Consider the outlook for a few stocks with high-stake positions in the chaotic world of commodity copper.
Freeport-McMoran Copper & Gold (NYSE:FCX)
All is not well at Freeport-McMoran, which mines and produces copper from its properties in Indonesia, North America, South America and Africa. In the face of plunging commodity copper prices, the company is taking drastic measures to cut production levels plus operating and capital expenditure costs. Based on these moves, it's hard to envision growth any time soon. Even worse, Freeport recently suspended the $2.00 per share dividend that had drawn investors to the stock in the midst of the global slowdown. The stock price, consequentially, has taken a beating. Given the uncertain economic climate, it's probably wise to wait until the dust of the commodity copper market settles before buying.

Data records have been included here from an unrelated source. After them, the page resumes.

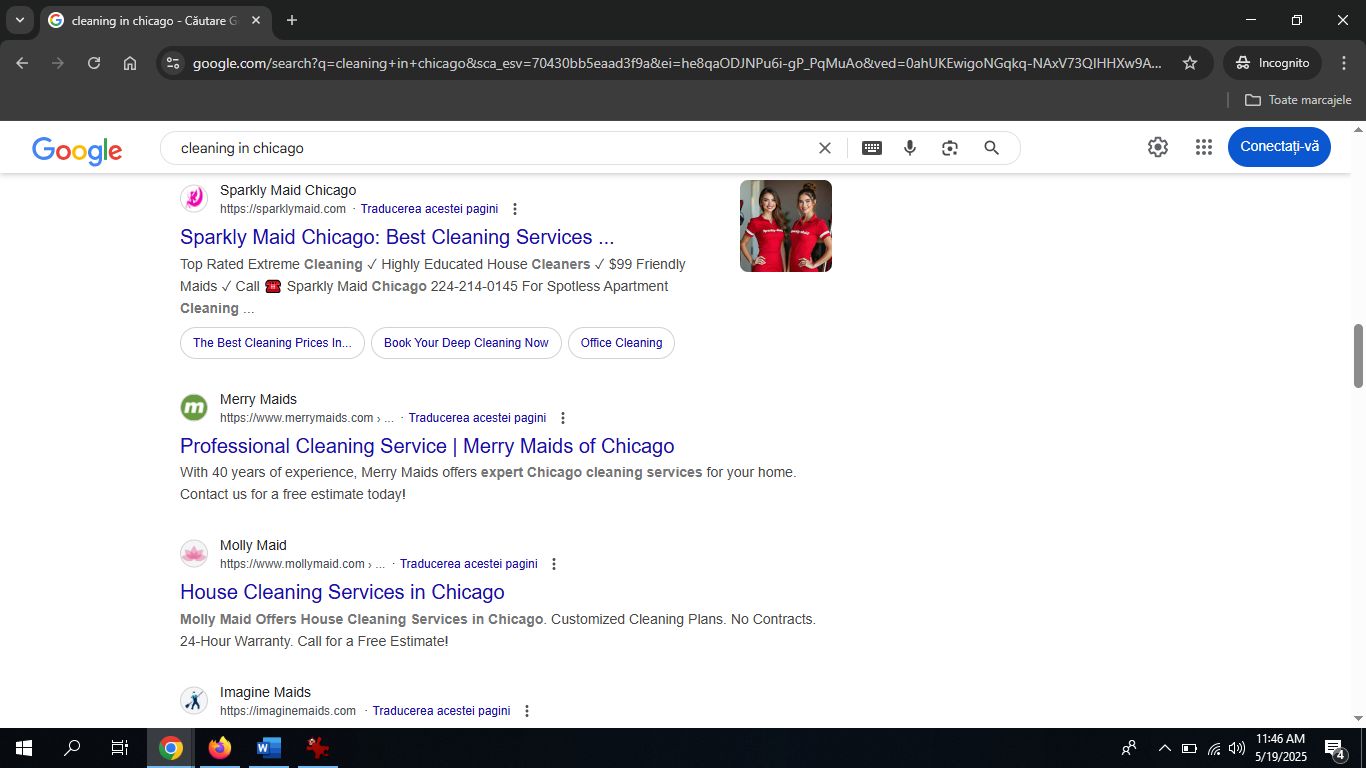This screenshot has width=1366, height=768.
Task: Click the Sparkly Maid thumbnail image
Action: pos(785,225)
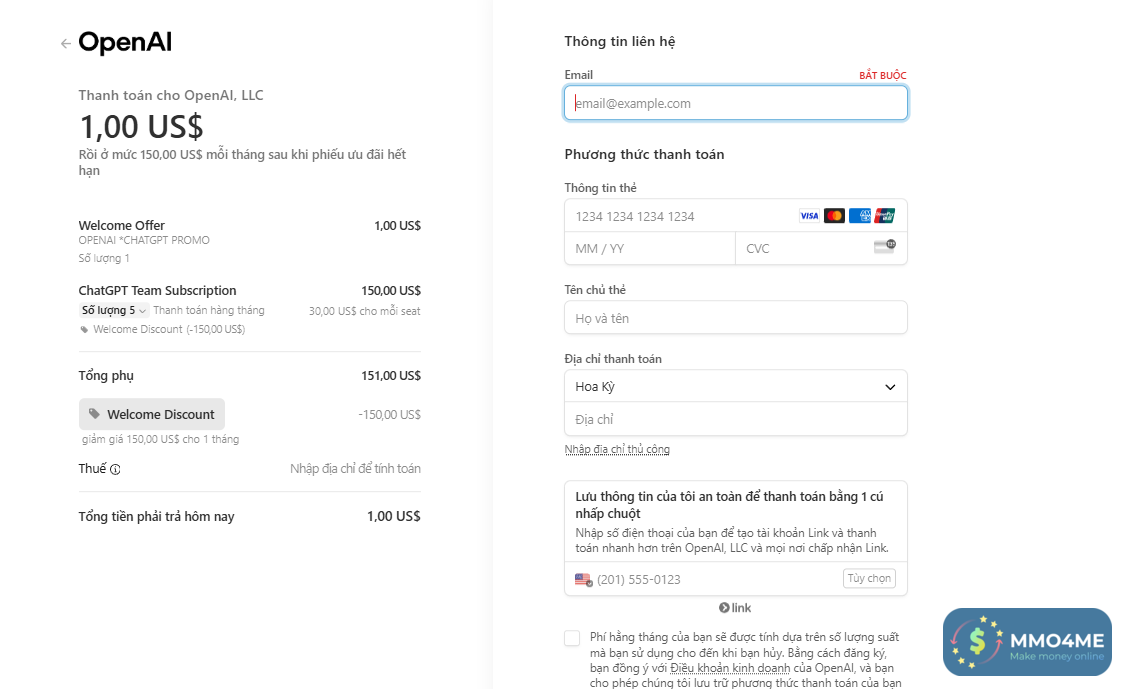Click the Link logo below phone field
Image resolution: width=1132 pixels, height=689 pixels.
735,608
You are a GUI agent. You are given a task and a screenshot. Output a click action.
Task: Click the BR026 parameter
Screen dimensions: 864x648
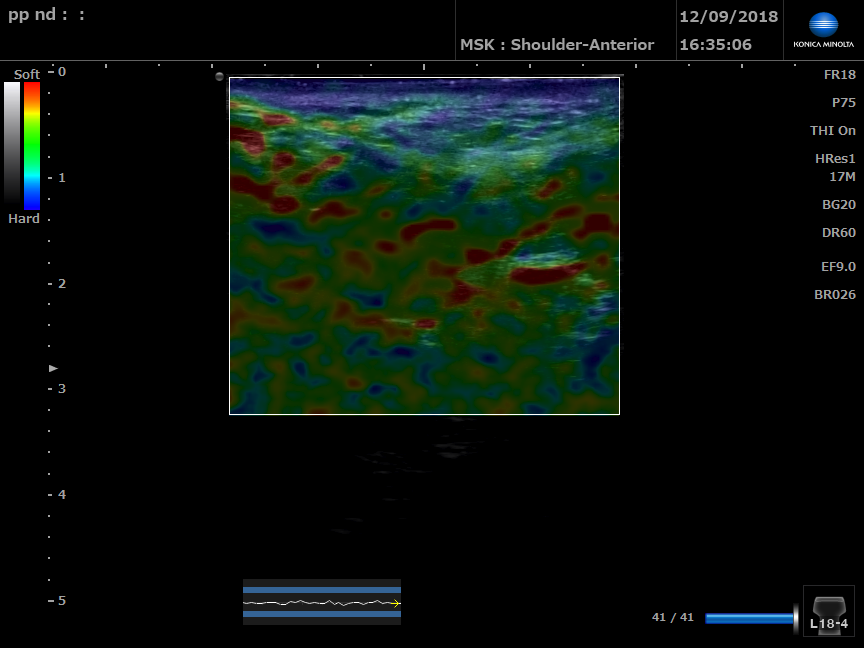[834, 295]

Southern Copper (NYSE:PCU)
Freeport-McMoran probably won't be the last copper-mining company to slash its payouts to shareholders. At Southern Copper, lower cash generation and high CAPEX requirements will likely stretch the company's earnings and leverage ratios and could translate into big cuts for the stock's hefty dividend. Southern Copper, which mines and produces copper and other minerals in Peru, Mexico and Chile, is cutting back on supply as demand dries up and commodity prices remain down at these levels. Some observers suggest that as the as top ranking holder of total copper reserves of any publicly traded company, Southern Copper represents a pure play on a rebound in the copper price. That may be the case, but it's probably best for investors to take nibbles rather than big bites of the stock. (To spot a dividend cut before it happens, read Is Your Dividend At Risk?)

Sterlite Industries India
Sterlite Industries, which went public in the summer of 2007, had big plans for expanding operations around the world, but plunging metals prices are making it tricky for India's third largest mining company to make them happen. Now that conserving cash is Sterlite's priority in the current market environment it's not clear whether its proposed takeover of bankrupt U.S.-based copper miner Asarco for $2.6 billion in cash will go through. Analysts suggest the deal could be a loss-making proposition. That said, the stock has the fallen to levels unthinkable a year ago, making it a contrarian play for the courageous.

Encore Wire (Nasdaq:WIRE)
Encore does not produce copper, but as a maker of copper wire and electrical cable it certainly buys a lot of the stuff. With copper prices falling, you would be forgiven for thinking Texas-based Encore would make an attractive counter-market investment. Indeed, the company was able to produce better-than-expected gross margins in the third quarter. Even so, it's hard to imagine Encore's margin gains compensating for likely top line sales contraction heading into next year. In North America, where Encore gets all of its sales, commercial and residential construction growth is grinding to a halt and demand for materials is drying up more rapidly than anywhere in the world.

Bottom Line
As copper and copper-related stocks fall in value, the risk/reward situation gets better for investors. But assuming that the down part of the economic cycle continues, there is a good chance these stocks could head further down too, making them dicey contrarian plays heading into 2009.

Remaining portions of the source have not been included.